Collected data:
=-=-=-=-=

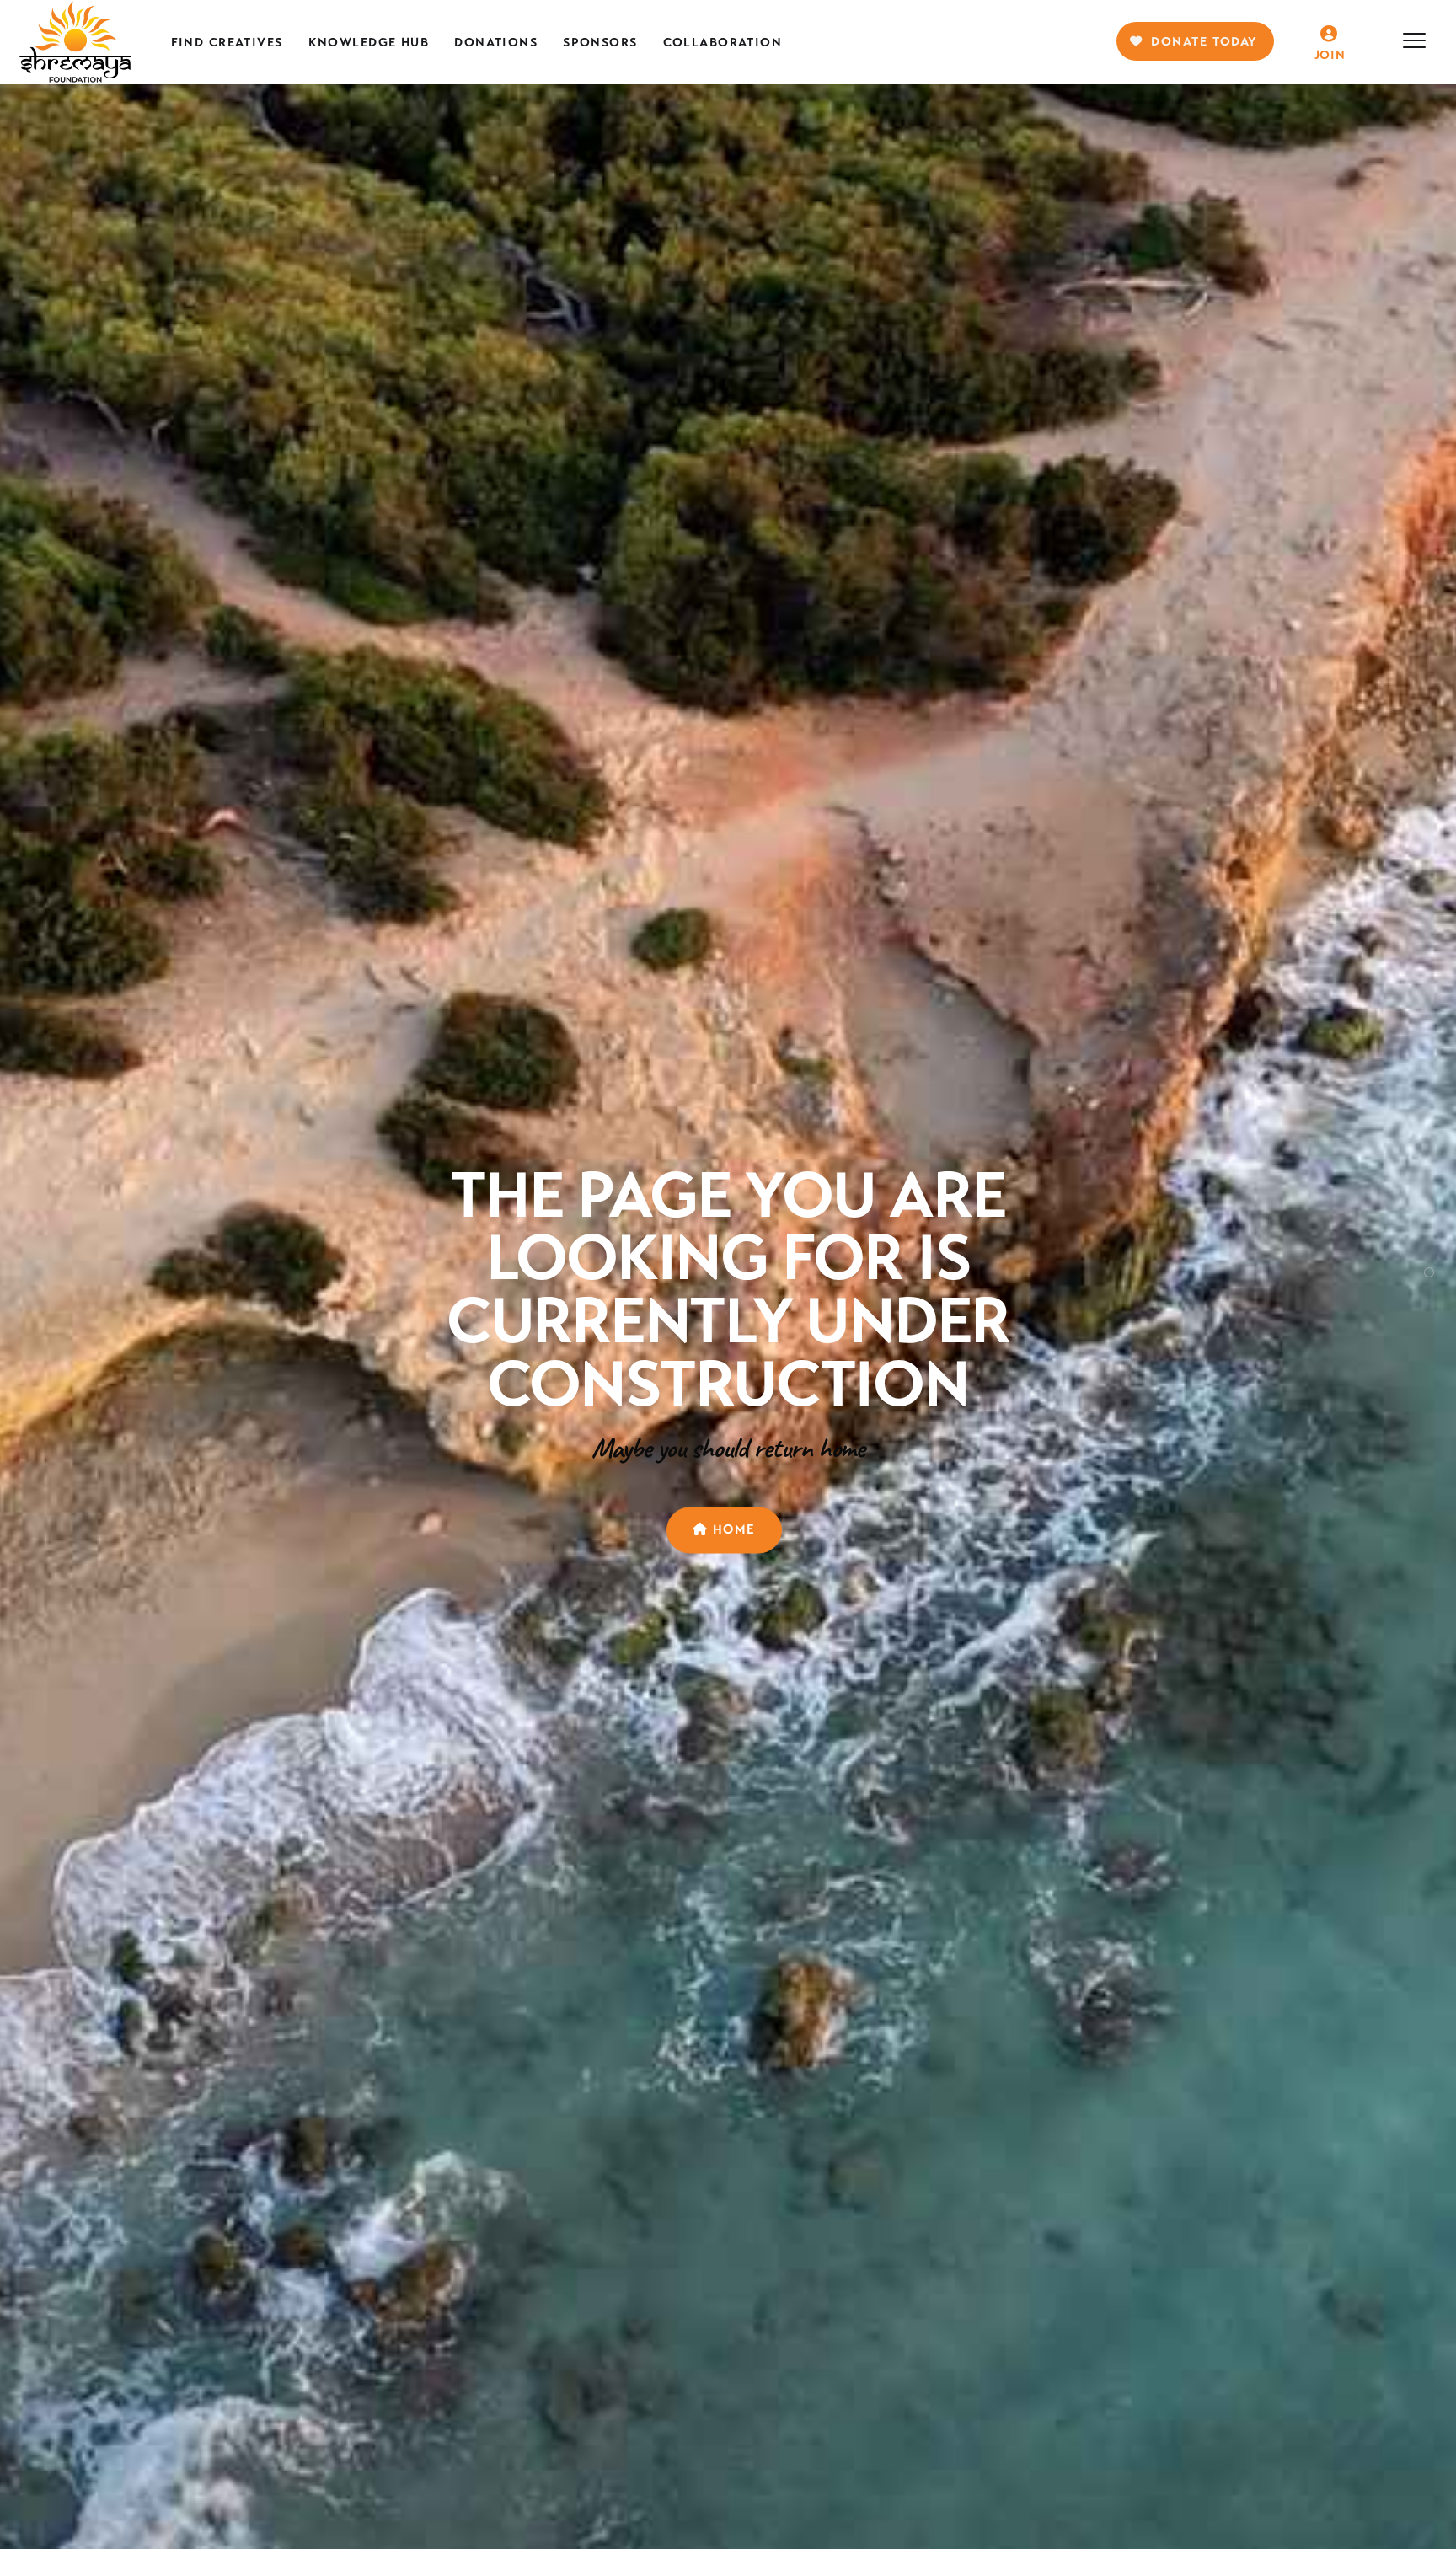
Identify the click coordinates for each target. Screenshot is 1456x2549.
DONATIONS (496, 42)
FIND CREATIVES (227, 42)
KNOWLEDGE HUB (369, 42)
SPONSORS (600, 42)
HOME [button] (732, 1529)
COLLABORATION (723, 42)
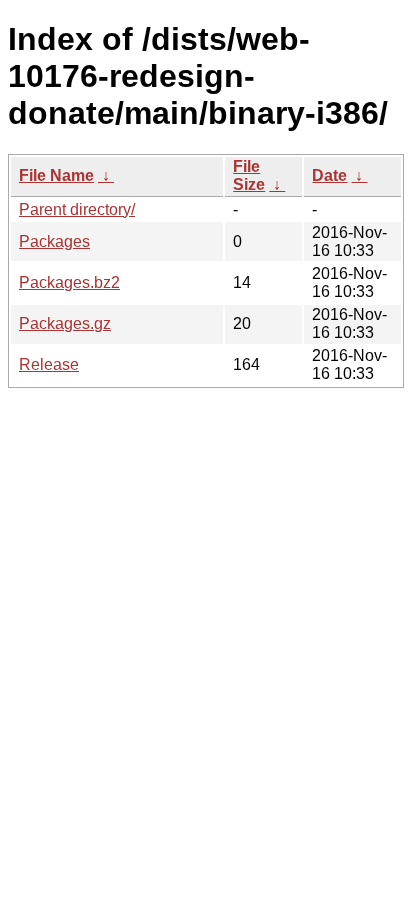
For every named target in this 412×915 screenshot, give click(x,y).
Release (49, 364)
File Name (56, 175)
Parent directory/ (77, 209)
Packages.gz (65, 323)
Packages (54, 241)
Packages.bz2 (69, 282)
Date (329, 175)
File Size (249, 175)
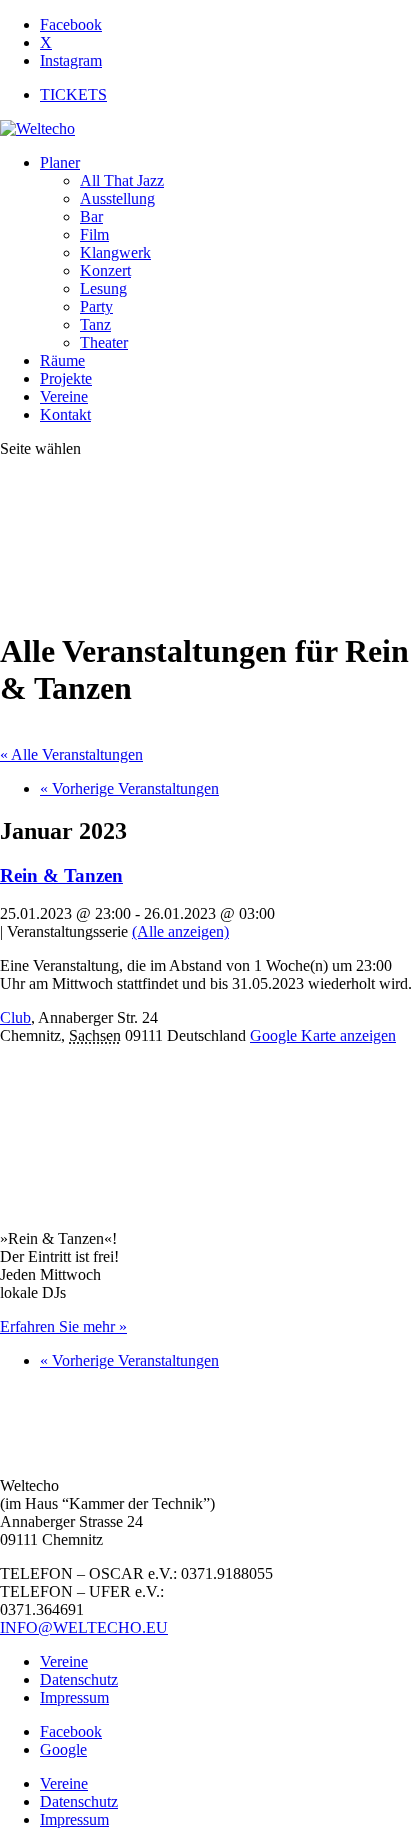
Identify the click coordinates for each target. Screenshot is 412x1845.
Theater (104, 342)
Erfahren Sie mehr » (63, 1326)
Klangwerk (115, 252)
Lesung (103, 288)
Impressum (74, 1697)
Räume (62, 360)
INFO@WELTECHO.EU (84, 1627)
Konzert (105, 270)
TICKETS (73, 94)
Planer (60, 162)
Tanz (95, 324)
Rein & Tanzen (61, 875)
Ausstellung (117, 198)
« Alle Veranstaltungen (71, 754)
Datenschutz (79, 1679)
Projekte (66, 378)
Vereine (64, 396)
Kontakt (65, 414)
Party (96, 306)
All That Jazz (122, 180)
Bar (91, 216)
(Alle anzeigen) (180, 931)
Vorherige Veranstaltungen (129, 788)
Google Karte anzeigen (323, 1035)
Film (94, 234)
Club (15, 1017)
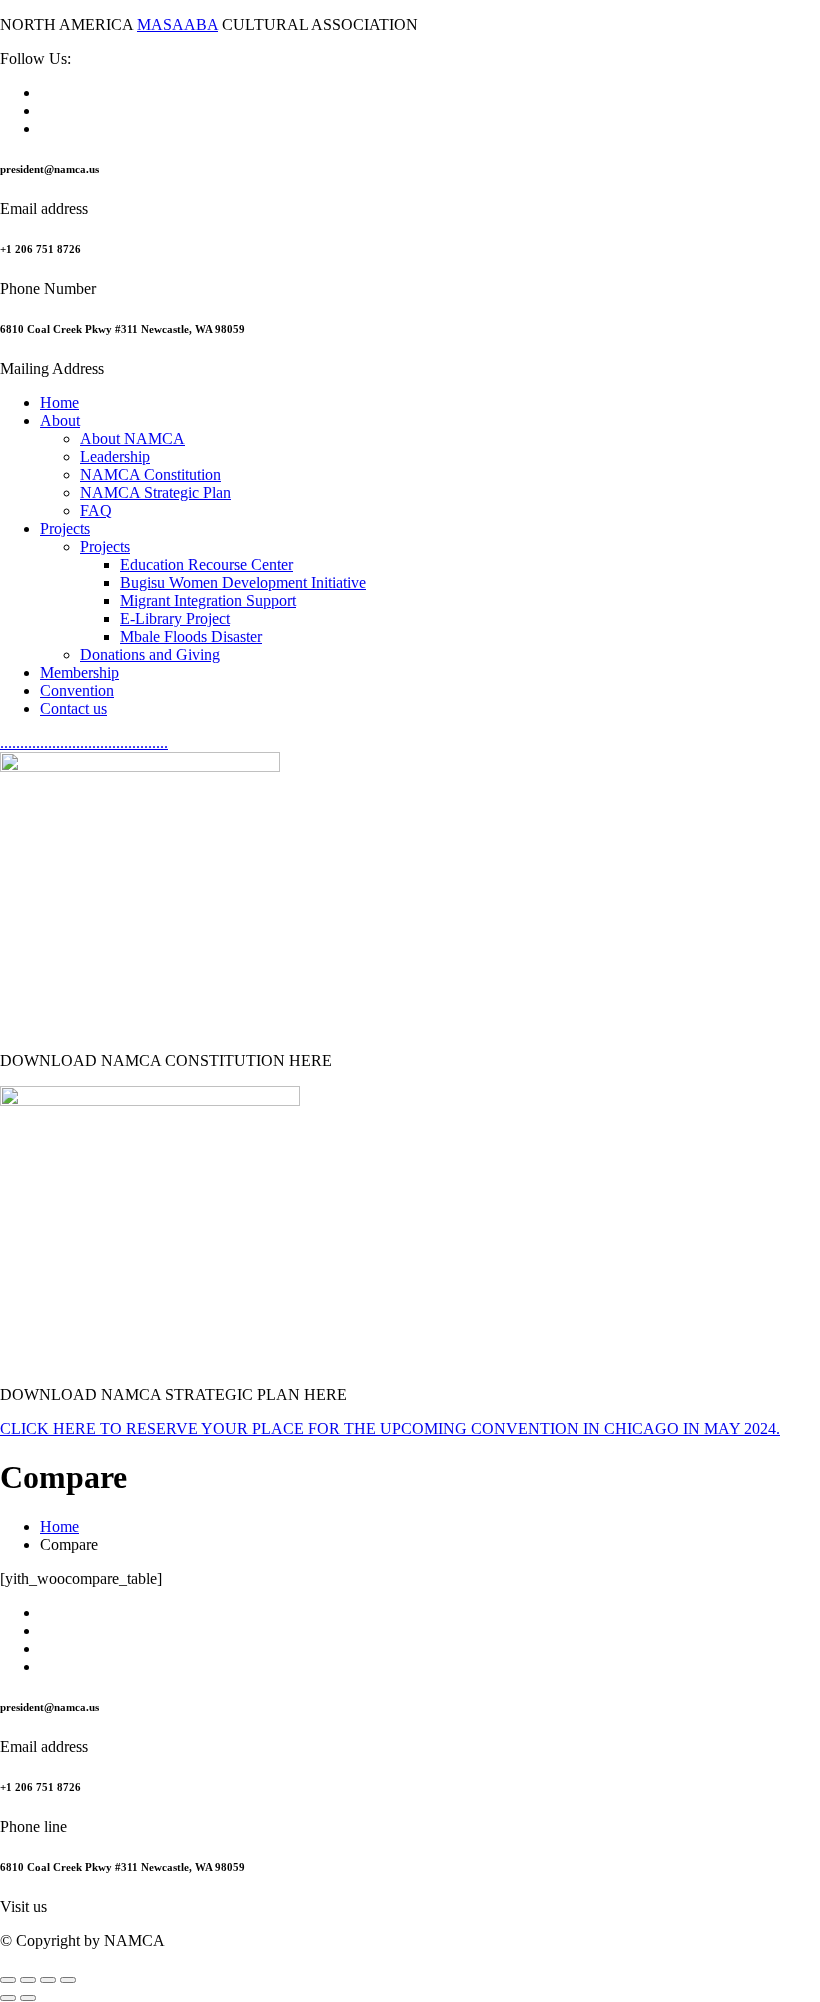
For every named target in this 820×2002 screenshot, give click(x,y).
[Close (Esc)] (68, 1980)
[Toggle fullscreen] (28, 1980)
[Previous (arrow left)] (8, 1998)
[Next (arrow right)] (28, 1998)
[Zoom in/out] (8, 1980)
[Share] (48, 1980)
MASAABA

=-=-=-=-=

Assigned task: Your answer must be an exact copy of the lines from the start of the entries through the line with "[Toggle fullscreen] (28, 1980)", with no pictures.

Your response:
Identify the click coordinates for each target. Screenshot is 1456x2549.
DONATIONS (496, 42)
FIND CREATIVES (227, 42)
KNOWLEDGE HUB (369, 42)
SPONSORS (600, 42)
HOME [button] (732, 1529)
COLLABORATION (723, 42)
For every named target in this 412×915 screenshot, give click(x,y).
Release (49, 364)
File Name (56, 175)
Parent directory/ (77, 209)
Packages.gz (65, 323)
Packages (54, 241)
Packages.bz2 (69, 282)
Date (329, 175)
File Size (249, 175)
Identify the click coordinates for each target. Screenshot is 412x1845.
Theater (104, 342)
Erfahren Sie mehr » (63, 1326)
Klangwerk (115, 252)
Lesung (103, 288)
Impressum (74, 1697)
Räume (62, 360)
INFO@WELTECHO.EU (84, 1627)
Konzert (105, 270)
TICKETS (73, 94)
Planer (60, 162)
Tanz (95, 324)
Rein & Tanzen (61, 875)
Ausstellung (117, 198)
« Alle Veranstaltungen (71, 754)
Datenschutz (79, 1679)
Projekte (66, 378)
Vereine (64, 396)
Kontakt (65, 414)
Party (96, 306)
All That Jazz (122, 180)
Bar (91, 216)
(Alle anzeigen) (180, 931)
Vorherige Veranstaltungen (129, 788)
Google Karte anzeigen (323, 1035)
Film (94, 234)
Club (15, 1017)
For every named target in this 820×2002 screenshot, give click(x,y).
[Close (Esc)] (68, 1980)
[Toggle fullscreen] (28, 1980)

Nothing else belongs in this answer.